- DOCUMENT SECTION:
* begin *
If instruction specialization is not enabled, then the rest of the code executes. Here, the VM is calling the function PyObject_IsTrue() to evaluate the truth value of the object currently at the top of the stack.
As we will see shortly, PyObject_IsTrue() returns a value > 0 if the truth value of the object passed to it was true, else it returns 0. CPython translates it into its internal representations of True and False values.
The resulting truth value is placed at the top of the stack.

As we can see that the actual truth value of the object is evaluated in the PyObject_IsTrue() function, so let’s look inside it.

Inside the `PyObject_IsTrue` Function

The following figure shows the implementation of the PyObject_IsTrue function which evaluates the truth value of a given object passed to it as parameter.

The definition of the PyObject_IsTrue() function which is called by the TO_BOOL instruction to evaluate the truth value of the given object

As I said, the TO_BOOL instruction doesn’t know about the exact type of the object it is working with, therefore this function has to check the type of the object, and based on the type it has to decide how to evaluate the truth value.

The Python type system has a few broad type classes, such as numbers, sequences, mappings and each of them implements a different kind of behavior. This type information is provided to the runtime by the object via the ob_type field in its header. ob_type is a pointer to an object of type PyTypeObject and the following figure shows its definition:

Definition of the PyTypeObject struct along with the definition of some of the structs embedded in it via pointers, such as PyNumberMethods and PySequenceMethods

PyTypeObject contains fields indicating the object's type category. Number types set tp_as_number to point to a PyNumberMethods struct with numeric operator functions, while sequence types set tp_as_sequence to point to a PySequenceMethods struct with functions for operations like indexing, slicing, and length checking.

So, if we get back to the definition of the PyObject_IsTrue() function, it should make more sense now. You can see that the function checks the tp_as_number, tp_as_mapping, tp_as_sequence fields in the object’s header to check its type.
* end *
- RECORDS SUPPLIED:
* begin *
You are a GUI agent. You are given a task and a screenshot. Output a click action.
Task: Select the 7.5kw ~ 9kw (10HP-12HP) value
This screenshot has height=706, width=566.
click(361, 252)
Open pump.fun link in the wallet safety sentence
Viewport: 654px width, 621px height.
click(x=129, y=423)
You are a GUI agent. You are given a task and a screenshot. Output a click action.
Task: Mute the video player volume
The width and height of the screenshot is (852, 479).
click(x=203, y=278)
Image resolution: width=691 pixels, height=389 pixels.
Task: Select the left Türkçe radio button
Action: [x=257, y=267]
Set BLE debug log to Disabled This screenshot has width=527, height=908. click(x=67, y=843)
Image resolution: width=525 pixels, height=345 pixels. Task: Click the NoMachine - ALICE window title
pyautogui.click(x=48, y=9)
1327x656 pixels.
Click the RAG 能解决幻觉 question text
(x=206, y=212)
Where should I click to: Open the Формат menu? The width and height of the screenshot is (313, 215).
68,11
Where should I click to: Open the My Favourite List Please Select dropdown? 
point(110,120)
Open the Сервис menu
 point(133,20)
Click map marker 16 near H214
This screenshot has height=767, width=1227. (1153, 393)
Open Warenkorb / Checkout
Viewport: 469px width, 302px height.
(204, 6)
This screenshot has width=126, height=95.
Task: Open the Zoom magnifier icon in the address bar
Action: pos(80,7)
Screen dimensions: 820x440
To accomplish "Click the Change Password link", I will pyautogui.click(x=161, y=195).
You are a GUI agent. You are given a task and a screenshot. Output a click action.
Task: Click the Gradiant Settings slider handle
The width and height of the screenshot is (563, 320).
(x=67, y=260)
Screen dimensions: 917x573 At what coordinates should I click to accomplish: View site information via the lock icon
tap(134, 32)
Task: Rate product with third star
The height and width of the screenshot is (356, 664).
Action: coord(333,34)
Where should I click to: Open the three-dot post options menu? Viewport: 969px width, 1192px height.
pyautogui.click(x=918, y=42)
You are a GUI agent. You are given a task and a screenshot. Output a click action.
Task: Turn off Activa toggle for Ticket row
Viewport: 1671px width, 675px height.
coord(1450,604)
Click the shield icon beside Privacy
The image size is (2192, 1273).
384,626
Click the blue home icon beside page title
* end *
- WRITTEN REQUEST A:
In the CPython text, turn the paragraph beginning "PyTypeObject contains fields" into a short list that keeps its main facts.
- WRITTEN REQUEST B:
Write out everything in the CPython text from "As we will see" down to "placed at the top of the stack.".

- RESPONSE A:
- PyTypeObject has fields that show which type category an object belongs to.
- Number types set tp_as_number to point to a PyNumberMethods struct, which holds numeric operator functions.
- Sequence types set tp_as_sequence to point to a PySequenceMethods struct, which holds functions for indexing, slicing, and length checking.

- RESPONSE B:
As we will see shortly, PyObject_IsTrue() returns a value > 0 if the truth value of the object passed to it was true, else it returns 0. CPython translates it into its internal representations of True and False values.
The resulting truth value is placed at the top of the stack.